** Records for processing follows **

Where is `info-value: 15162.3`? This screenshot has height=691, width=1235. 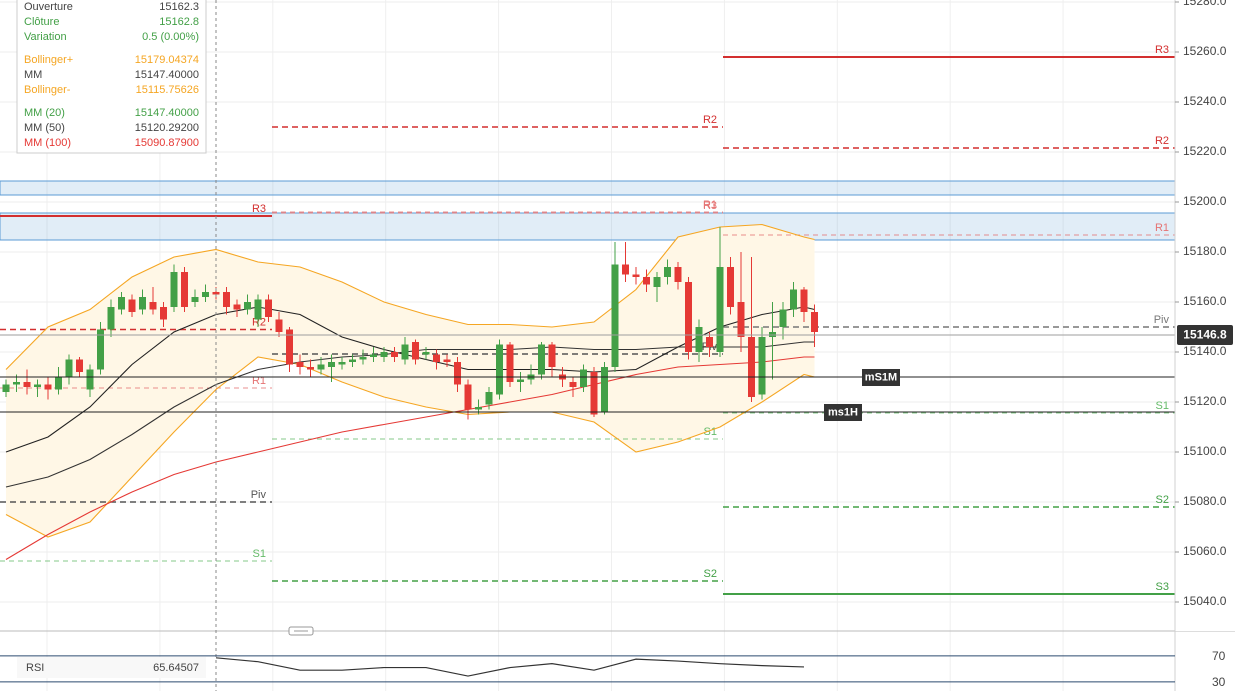
info-value: 15162.3 is located at coordinates (179, 7).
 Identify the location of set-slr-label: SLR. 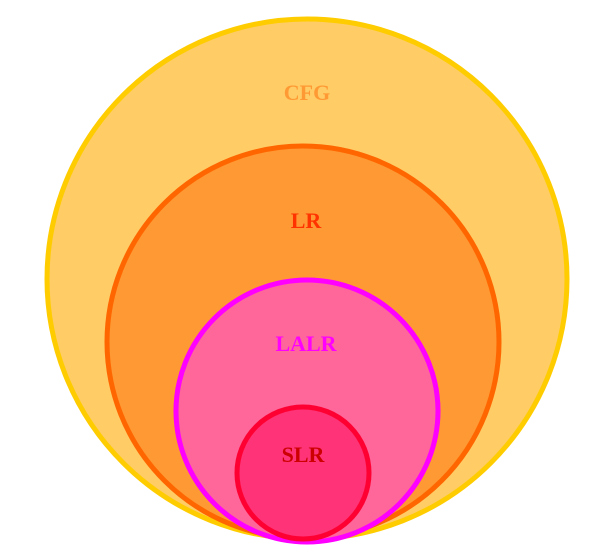
(304, 454).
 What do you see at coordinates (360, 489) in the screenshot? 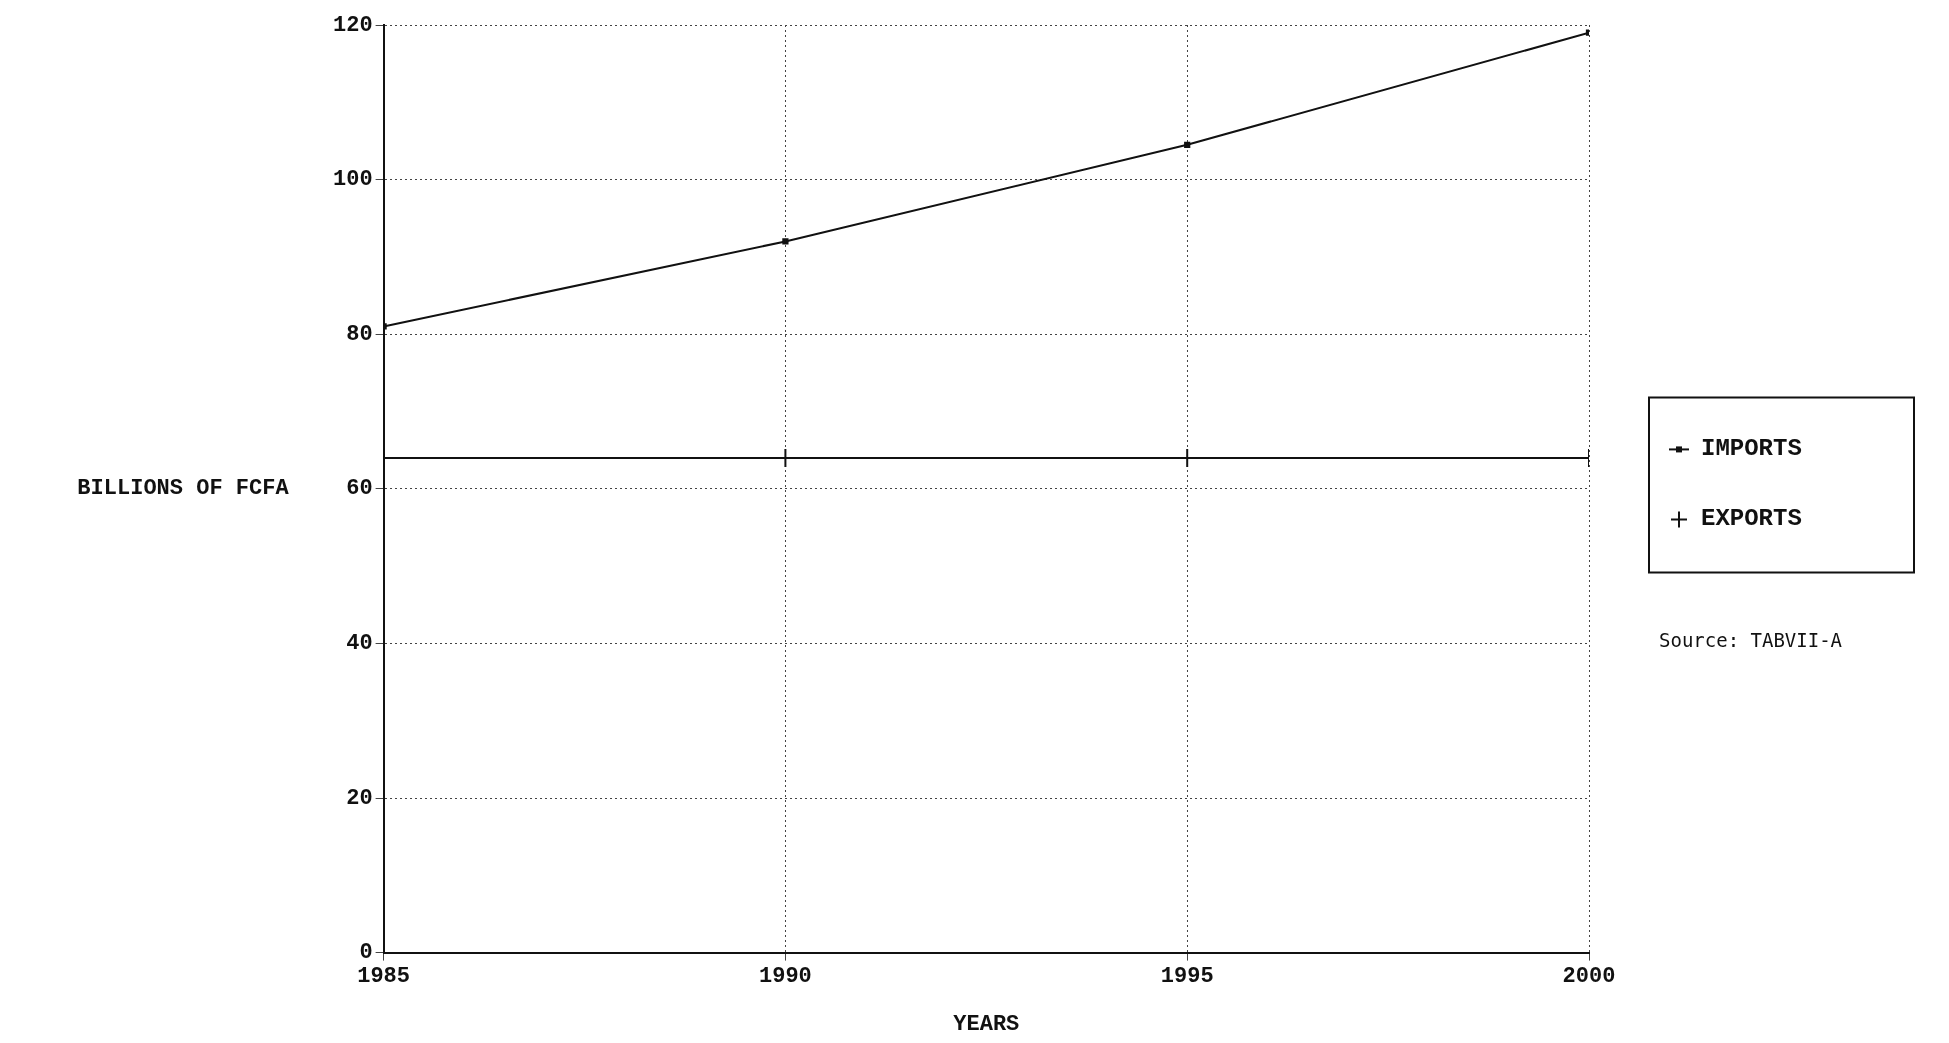
I see `y-tick-label: 60` at bounding box center [360, 489].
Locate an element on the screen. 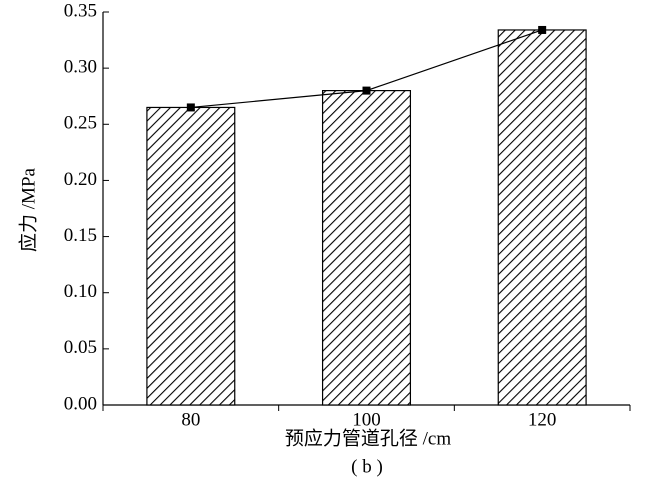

** End of Records for processing **

Work item ▸ Quote all of the data above word for word, and leave out the pictures.

Reply to the exercise ▸
Where is `info-value: 15162.3`? This screenshot has height=691, width=1235. 
info-value: 15162.3 is located at coordinates (179, 7).
 Identify the location of set-slr-label: SLR. 
(304, 454).
 What do you see at coordinates (360, 489) in the screenshot? 
I see `y-tick-label: 60` at bounding box center [360, 489].
Locate an element on the screen. 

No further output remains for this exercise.